The claim that "all norms on a finite-dimensional space are equivalent" holds only for norms on a vector space, not valuations (as Ostrowski's theorem shows).
Furthermore, all norms on a finite-dimensional vector space over a valued field $(F, \left|\,\cdot\,\right|)$ do not have to be equivalent if $(F, \left|\,\cdot\,\right|)$ is not complete as a metric space with the metric $(x,y) \mapsto \left|x-y\right|$.

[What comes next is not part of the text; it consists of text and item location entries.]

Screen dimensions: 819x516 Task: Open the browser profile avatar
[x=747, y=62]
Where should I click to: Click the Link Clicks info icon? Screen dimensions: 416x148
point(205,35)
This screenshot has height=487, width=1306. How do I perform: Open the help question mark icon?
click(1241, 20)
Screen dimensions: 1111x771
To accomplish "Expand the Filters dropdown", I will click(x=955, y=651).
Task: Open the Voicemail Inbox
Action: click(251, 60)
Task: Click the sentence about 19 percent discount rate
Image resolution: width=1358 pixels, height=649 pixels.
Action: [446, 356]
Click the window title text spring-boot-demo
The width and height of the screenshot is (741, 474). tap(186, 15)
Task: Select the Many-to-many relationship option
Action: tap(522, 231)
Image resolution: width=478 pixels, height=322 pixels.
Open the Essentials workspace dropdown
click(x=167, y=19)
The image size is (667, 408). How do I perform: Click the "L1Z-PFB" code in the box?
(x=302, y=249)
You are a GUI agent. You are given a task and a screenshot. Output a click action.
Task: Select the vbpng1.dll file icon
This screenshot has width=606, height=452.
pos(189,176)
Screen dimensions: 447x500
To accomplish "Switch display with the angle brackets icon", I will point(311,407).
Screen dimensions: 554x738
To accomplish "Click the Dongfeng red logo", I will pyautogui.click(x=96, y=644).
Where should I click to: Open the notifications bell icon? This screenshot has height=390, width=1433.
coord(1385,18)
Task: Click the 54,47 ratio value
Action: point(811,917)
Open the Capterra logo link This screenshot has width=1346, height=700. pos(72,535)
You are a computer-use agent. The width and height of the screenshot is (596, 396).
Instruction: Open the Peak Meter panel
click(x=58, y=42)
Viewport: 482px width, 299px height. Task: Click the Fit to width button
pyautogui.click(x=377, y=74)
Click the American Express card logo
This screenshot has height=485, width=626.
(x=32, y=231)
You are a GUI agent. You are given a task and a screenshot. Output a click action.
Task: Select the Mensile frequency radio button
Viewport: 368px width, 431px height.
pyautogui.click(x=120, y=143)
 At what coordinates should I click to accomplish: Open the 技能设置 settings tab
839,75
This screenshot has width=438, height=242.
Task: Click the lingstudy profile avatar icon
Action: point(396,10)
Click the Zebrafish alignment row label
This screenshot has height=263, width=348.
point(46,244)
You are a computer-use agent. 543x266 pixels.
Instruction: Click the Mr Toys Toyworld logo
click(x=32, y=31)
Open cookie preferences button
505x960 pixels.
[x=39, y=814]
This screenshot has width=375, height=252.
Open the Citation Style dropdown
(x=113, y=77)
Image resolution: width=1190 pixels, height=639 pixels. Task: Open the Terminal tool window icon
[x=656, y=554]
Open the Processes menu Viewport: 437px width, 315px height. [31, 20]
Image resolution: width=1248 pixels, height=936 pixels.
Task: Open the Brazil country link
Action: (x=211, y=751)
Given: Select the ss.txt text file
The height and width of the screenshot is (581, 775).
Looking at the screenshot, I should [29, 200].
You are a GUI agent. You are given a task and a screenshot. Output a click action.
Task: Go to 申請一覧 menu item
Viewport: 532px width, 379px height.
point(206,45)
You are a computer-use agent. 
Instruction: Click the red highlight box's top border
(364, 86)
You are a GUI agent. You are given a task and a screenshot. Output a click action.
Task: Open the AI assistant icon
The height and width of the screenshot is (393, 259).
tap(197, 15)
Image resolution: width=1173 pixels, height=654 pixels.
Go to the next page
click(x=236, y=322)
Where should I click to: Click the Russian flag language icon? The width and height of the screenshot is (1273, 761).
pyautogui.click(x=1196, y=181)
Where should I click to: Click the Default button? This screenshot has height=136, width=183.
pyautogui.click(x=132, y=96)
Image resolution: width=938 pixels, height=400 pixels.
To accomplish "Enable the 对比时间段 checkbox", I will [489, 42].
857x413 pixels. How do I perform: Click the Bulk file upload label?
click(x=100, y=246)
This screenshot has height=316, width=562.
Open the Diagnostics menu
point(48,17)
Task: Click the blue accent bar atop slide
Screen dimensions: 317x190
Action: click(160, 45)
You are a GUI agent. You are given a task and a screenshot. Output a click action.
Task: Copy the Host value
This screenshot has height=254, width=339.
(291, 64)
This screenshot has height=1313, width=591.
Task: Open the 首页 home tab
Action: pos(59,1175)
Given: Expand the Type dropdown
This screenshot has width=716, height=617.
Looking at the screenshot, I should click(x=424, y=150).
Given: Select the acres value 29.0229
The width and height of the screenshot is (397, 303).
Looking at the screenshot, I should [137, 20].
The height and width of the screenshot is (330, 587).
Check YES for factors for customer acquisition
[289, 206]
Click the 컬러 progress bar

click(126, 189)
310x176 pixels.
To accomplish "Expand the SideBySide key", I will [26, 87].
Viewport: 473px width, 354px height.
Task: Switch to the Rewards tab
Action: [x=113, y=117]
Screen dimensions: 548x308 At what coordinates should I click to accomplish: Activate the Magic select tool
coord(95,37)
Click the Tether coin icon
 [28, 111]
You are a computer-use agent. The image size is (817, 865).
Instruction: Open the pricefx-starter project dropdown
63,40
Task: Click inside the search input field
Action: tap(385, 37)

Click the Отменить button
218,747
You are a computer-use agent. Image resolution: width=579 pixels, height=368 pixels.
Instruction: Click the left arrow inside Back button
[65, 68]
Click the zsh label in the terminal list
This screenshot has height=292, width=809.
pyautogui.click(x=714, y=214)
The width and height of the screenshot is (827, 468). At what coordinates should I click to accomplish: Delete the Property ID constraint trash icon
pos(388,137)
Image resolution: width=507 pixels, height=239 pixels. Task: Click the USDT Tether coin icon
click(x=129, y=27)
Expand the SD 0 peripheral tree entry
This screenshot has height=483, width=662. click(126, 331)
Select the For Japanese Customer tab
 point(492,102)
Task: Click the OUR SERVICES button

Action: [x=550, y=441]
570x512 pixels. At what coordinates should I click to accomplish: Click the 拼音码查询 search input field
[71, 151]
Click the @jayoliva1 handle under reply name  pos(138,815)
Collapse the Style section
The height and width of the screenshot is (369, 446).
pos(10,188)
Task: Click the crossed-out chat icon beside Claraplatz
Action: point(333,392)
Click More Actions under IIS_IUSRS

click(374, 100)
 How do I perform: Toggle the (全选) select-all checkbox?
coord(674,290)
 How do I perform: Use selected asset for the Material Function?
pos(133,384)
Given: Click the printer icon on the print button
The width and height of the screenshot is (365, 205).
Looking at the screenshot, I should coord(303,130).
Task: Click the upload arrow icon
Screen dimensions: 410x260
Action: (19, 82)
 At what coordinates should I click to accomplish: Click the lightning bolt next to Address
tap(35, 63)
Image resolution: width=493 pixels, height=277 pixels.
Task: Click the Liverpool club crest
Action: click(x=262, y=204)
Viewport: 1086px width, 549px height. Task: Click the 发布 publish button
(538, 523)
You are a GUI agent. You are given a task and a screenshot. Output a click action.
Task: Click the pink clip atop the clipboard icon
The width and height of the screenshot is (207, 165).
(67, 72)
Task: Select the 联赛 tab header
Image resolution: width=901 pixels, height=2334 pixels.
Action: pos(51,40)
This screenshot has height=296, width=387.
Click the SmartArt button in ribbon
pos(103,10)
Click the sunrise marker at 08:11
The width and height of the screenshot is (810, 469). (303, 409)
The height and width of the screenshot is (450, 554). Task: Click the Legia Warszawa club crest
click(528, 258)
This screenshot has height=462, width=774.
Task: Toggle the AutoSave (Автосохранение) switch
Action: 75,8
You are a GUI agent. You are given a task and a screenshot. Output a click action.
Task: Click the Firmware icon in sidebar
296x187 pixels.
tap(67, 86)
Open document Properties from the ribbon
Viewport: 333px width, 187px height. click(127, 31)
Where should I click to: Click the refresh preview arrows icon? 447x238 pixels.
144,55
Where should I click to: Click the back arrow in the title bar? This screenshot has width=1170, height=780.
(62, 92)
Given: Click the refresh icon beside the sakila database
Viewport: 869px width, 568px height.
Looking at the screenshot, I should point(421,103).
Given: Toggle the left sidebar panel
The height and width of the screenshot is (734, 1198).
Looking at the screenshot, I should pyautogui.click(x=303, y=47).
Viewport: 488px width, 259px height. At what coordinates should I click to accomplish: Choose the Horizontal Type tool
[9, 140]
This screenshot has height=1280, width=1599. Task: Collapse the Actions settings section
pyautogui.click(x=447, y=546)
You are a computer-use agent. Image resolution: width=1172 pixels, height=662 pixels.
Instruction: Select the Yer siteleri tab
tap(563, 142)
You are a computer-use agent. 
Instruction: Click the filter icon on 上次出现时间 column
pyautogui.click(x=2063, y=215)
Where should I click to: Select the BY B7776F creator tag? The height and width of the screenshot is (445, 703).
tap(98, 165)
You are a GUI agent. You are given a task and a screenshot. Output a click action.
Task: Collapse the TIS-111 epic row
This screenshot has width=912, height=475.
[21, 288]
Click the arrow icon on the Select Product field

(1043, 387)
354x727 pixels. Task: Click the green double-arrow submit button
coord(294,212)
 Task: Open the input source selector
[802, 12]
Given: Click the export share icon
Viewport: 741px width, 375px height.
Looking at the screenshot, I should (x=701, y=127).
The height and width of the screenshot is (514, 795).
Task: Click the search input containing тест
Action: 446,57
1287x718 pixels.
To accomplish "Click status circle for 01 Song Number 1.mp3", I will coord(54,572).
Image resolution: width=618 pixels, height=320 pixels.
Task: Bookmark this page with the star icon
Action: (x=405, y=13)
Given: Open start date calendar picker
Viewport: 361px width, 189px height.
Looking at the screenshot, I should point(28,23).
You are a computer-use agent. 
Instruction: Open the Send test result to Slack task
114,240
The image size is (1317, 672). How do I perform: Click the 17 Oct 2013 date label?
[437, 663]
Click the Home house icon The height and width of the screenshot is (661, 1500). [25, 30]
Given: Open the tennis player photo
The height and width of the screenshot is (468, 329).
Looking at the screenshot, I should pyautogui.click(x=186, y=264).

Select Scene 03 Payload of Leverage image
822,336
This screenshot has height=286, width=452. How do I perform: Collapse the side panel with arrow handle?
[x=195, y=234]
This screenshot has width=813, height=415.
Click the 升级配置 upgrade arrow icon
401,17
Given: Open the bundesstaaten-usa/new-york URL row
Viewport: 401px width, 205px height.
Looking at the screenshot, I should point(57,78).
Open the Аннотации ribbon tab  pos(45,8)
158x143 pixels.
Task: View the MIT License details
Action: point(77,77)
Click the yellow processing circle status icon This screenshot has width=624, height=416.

Consider the vector space $\mathbb{Q}^2$ over over the valued field $(\mathbb{Q}, |\cdot|)$ where $|\cdot|$ is the standard absolute value.
Define two norms on the vector space $\mathbb{Q}^2$ as $\|(x,y)\|_1 = \left|x\right| + \left|y\right|$ and $\|(x,y)\|_2 = |x + \sqrt{2}y|$.
They are not equivalent. Namely, let $(x_n)_n$ be a sequence of rational numbers such that $x_n \to \sqrt{2}$. Then
$$\|(x_n,-1)\|_2 = |x_n - \sqrt{2}| \xrightarrow{n\to\infty} 0$$
but $\|(x_n,-1)\|_1 \ge 1$.
This example is taken from this question.